READING PASSAGE:

The NCATS National COVID Cohort Collaborative (N3C) Data Enclave represents one of the largest, most secure clinical data resources for accelerating research on COVID-19. It also includes a powerful analytics platform and tool set for online discovery, visualization and collaboration. The data set and analytics capabilities will grow over time.
Below is an overview of the steps required to access the N3C data. These steps include registering with N3C, completing required training and submitting a Data Use Request (DUR). For more details, see the N3C Data Enclave FAQs and N3C Registration Checklist .
Step 1: Determine if a Data Use Agreement has been executed.
Before researchers can request access to the data, their home institutions must have a Data Use Agreement (DUA) in place with NCATS. If researchers attempt to register with the N3C before a DUA is executed, they will be notified that their requests will not be reviewed until their institution has a DUA in place. Citizen scientists not associated with an institution will need to complete their own DUA with NCATS. For more details about the DUA, including a list of institutions with an executed DUA, see the N3C Data Access Forms and Resources page.

(Collected data entries)
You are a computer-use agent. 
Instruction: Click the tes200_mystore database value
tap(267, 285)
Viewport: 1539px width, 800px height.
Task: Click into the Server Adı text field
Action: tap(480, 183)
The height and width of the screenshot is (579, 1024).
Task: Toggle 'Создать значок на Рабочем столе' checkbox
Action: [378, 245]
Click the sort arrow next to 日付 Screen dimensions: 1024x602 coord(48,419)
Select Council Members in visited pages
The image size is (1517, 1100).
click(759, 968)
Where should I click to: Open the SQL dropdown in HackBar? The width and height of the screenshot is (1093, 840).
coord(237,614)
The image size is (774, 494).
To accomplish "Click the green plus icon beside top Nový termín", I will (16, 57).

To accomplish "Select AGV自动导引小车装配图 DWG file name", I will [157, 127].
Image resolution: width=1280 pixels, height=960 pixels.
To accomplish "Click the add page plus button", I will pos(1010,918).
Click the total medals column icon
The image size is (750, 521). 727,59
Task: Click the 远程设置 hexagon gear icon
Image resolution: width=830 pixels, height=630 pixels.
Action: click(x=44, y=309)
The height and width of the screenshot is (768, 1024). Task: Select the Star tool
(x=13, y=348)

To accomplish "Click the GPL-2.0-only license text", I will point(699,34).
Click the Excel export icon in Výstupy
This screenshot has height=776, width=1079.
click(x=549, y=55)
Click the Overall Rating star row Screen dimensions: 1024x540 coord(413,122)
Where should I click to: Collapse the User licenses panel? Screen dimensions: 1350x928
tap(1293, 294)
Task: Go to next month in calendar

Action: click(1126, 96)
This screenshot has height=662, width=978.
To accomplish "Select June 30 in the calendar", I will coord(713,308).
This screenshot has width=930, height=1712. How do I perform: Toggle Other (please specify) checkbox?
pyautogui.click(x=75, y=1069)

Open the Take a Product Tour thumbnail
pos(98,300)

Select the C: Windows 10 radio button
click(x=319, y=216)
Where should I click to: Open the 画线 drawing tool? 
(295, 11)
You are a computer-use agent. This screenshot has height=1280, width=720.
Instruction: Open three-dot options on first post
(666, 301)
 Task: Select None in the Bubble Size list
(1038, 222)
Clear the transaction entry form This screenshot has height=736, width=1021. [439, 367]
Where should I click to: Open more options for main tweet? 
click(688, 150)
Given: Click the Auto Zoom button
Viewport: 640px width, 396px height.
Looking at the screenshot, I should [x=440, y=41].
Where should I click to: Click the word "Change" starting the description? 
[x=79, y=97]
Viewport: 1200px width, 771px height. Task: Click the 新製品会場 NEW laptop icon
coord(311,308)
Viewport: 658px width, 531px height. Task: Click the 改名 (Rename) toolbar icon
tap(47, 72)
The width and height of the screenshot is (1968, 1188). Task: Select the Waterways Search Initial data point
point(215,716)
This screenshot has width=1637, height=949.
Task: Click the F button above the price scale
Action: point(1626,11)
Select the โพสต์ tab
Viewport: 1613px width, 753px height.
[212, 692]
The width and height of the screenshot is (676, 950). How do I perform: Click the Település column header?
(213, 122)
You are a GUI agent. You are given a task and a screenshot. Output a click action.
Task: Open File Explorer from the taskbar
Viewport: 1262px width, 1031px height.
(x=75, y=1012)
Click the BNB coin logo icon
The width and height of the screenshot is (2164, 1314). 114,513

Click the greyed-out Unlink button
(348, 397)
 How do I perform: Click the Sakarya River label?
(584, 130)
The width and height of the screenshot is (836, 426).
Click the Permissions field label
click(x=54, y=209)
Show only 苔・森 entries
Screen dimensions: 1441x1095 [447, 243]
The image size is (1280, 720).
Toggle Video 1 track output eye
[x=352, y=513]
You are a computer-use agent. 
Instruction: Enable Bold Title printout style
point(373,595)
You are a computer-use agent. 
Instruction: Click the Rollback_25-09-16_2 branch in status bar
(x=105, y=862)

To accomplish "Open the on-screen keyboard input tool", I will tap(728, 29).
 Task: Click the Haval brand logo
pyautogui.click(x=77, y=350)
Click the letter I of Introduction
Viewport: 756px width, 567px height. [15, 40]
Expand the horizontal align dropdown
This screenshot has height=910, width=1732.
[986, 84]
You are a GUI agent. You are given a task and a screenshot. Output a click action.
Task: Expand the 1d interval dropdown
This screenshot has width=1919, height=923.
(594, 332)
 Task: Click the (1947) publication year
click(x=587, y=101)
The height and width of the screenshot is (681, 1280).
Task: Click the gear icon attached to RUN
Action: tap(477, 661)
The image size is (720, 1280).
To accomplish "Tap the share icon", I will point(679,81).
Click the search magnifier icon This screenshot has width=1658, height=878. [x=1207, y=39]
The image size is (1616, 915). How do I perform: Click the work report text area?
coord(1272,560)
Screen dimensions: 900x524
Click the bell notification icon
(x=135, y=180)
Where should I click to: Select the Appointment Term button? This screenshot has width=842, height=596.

TASK LIST:
A. According to the N3C data access overview, why would a researcher's registration request go unreviewed, and why must citizen scientists complete their own Data Use Agreement?
B. Reproduce the N3C data access overview between "Step 1: Determine" and "and Resources page.", inclusive.

RESPONSE LIST:
A. A researcher's request will not be reviewed until the researcher's home institution has a Data Use Agreement with NCATS in place. Citizen scientists must complete their own agreement with NCATS because they are not associated with an institution.

B.
Step 1: Determine if a Data Use Agreement has been executed.
Before researchers can request access to the data, their home institutions must have a Data Use Agreement (DUA) in place with NCATS. If researchers attempt to register with the N3C before a DUA is executed, they will be notified that their requests will not be reviewed until their institution has a DUA in place. Citizen scientists not associated with an institution will need to complete their own DUA with NCATS. For more details about the DUA, including a list of institutions with an executed DUA, see the N3C Data Access Forms and Resources page.